- Born: August 15, 1982 (age 44) Seaford, Delaware, U.S.
- Origin: Orlando, Florida, U.S.
- Genres: Rock Alternative rock Pop rock
- Website: coriyarckin.com

= Cori Yarckin =

American singer

Cori Ann Yarckin (born August 15, 1982), is an American actress and singer from Orlando, Florida.

==Early life==
Yarckin was born in Seaford, Delaware and raised in Orlando, Florida.
She went to West Orange High School, before attending the University of Central Florida.
She was a performer since elementary school.
She was a dancer on the Disney Channel.
She trained at the Broadway Theater Project studying dance with Gregory Hines and Ann Reinking.

==Career==

She played Camille on the Nickelodeon TV series Noah Knows Best.
She took part in the nationally televised UPN reality/talent show The Road to Stardom with Missy Elliott in 2005.

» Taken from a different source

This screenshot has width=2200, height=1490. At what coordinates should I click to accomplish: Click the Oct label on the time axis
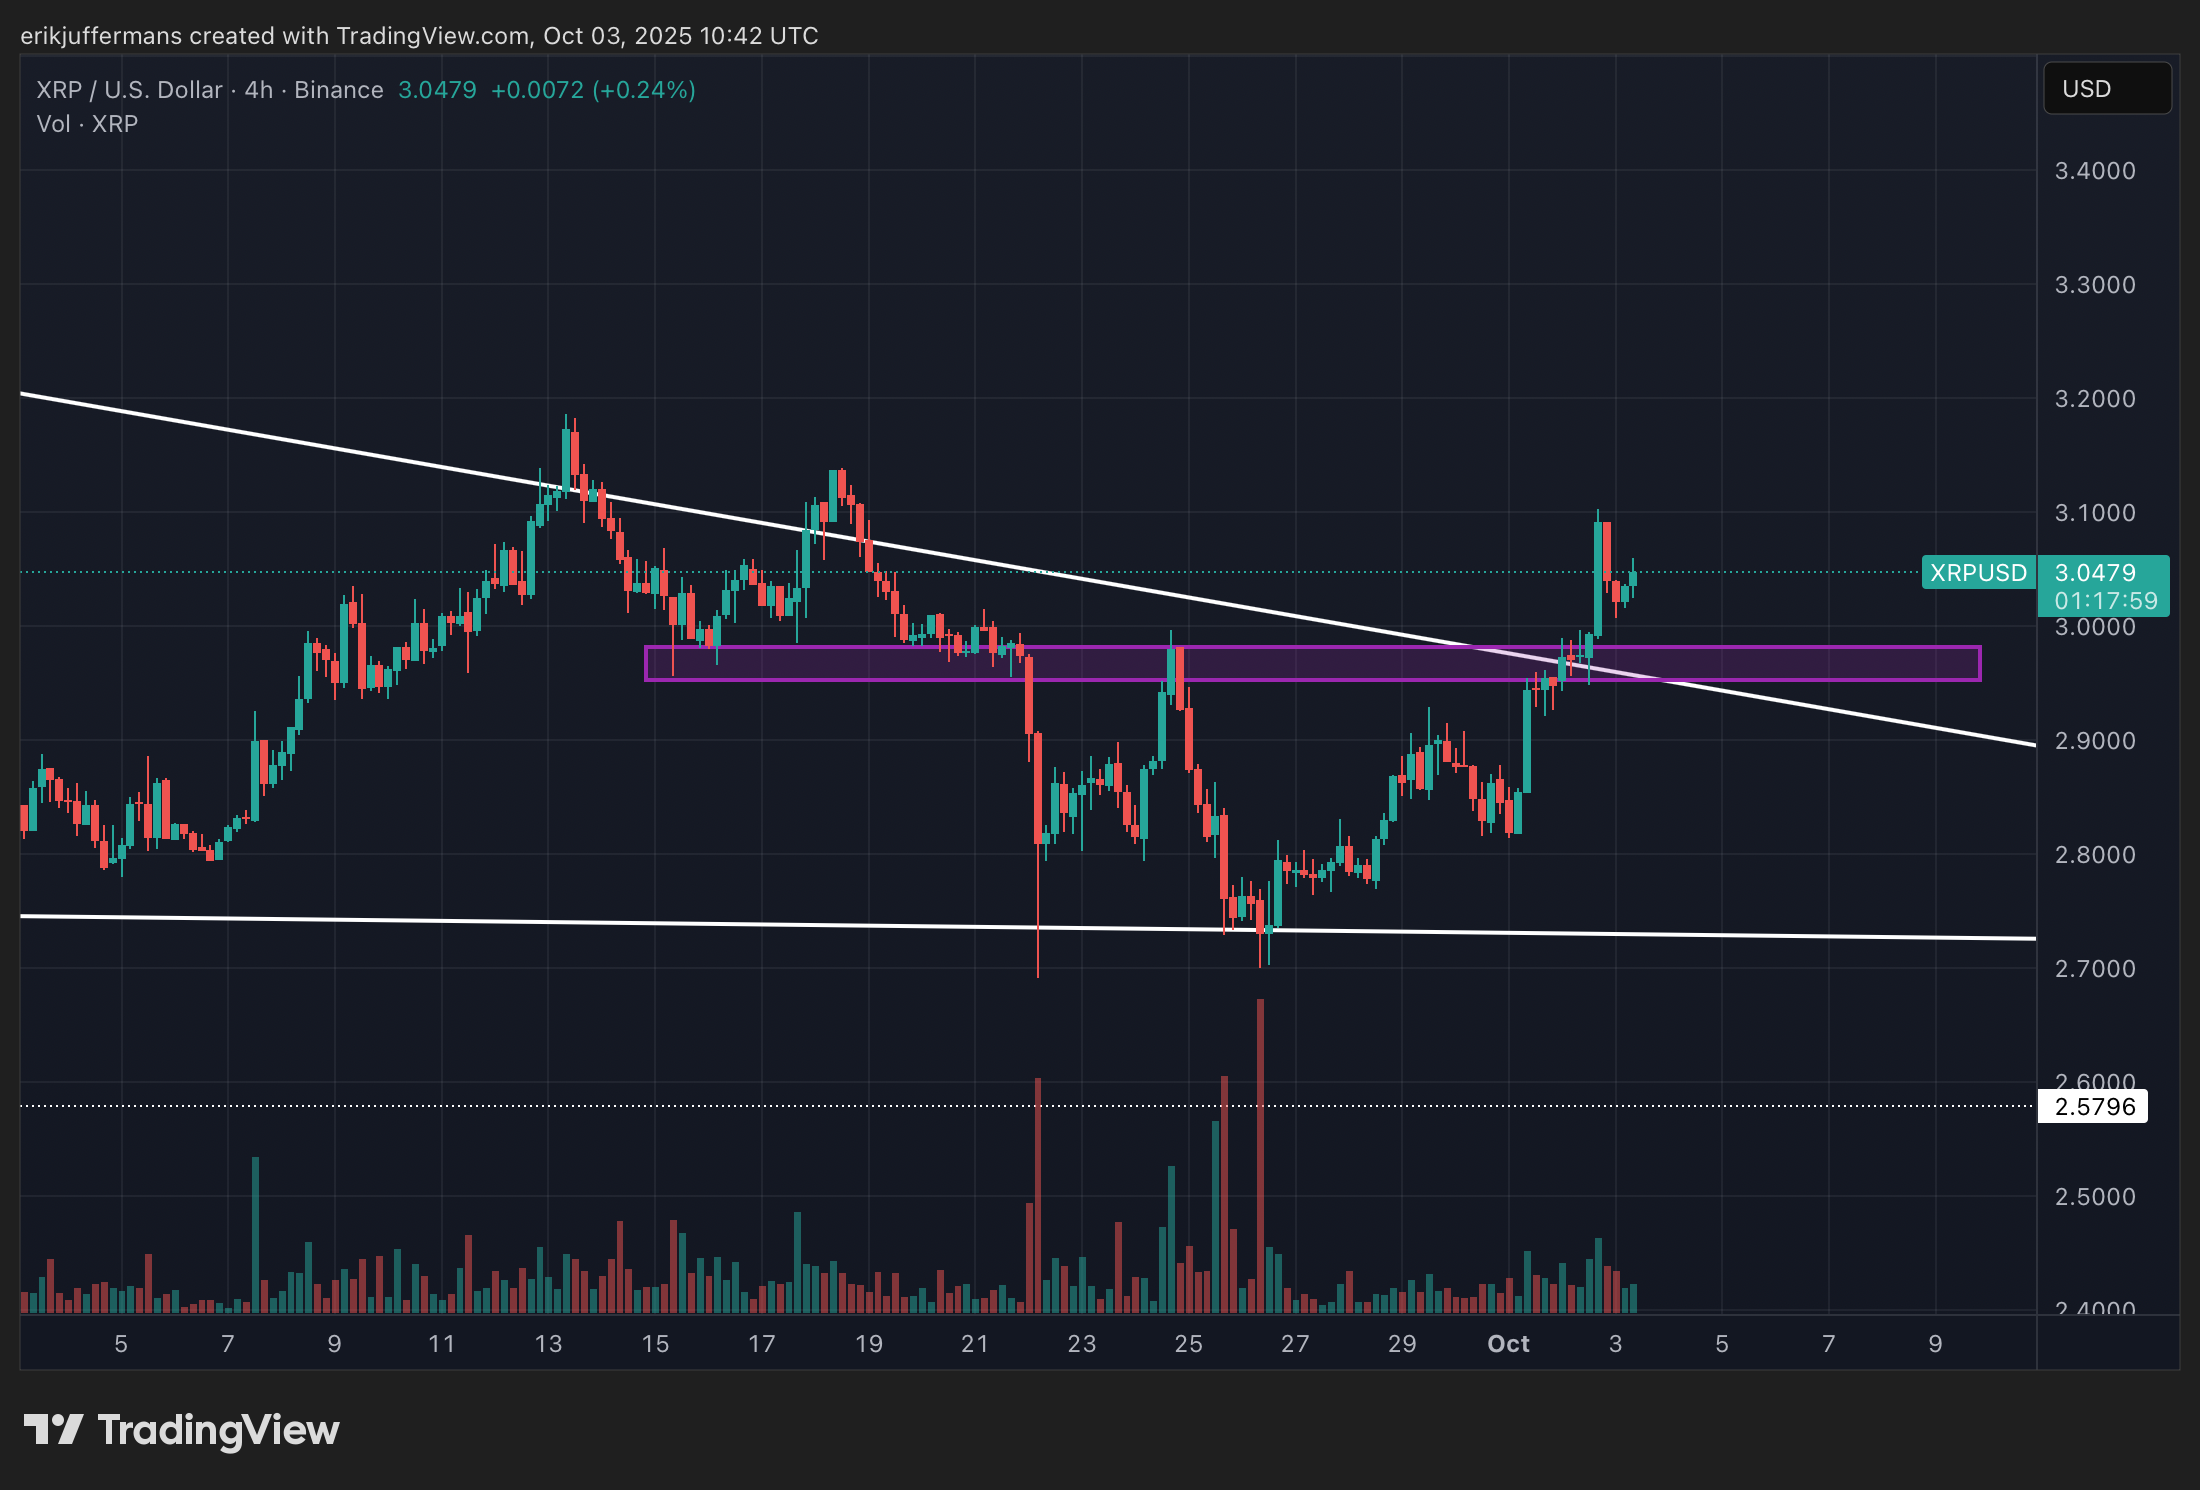point(1508,1344)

In a 2006 Rolling Stones feature titled Girls of MySpace, Kevin O'Donnell wrote Yarckin "belts out confessional pop-punk songs inspired by teen faves such as Ashlee Simpson and Avril Lavigne. Angst has never sounded sexier." At the time, she had 163,154 MySpace friends.

Yarckin has been the in-arena host for the Orlando Magic basketball team since 2013, and has also presented Channel 5's NFL End Zone since 2021.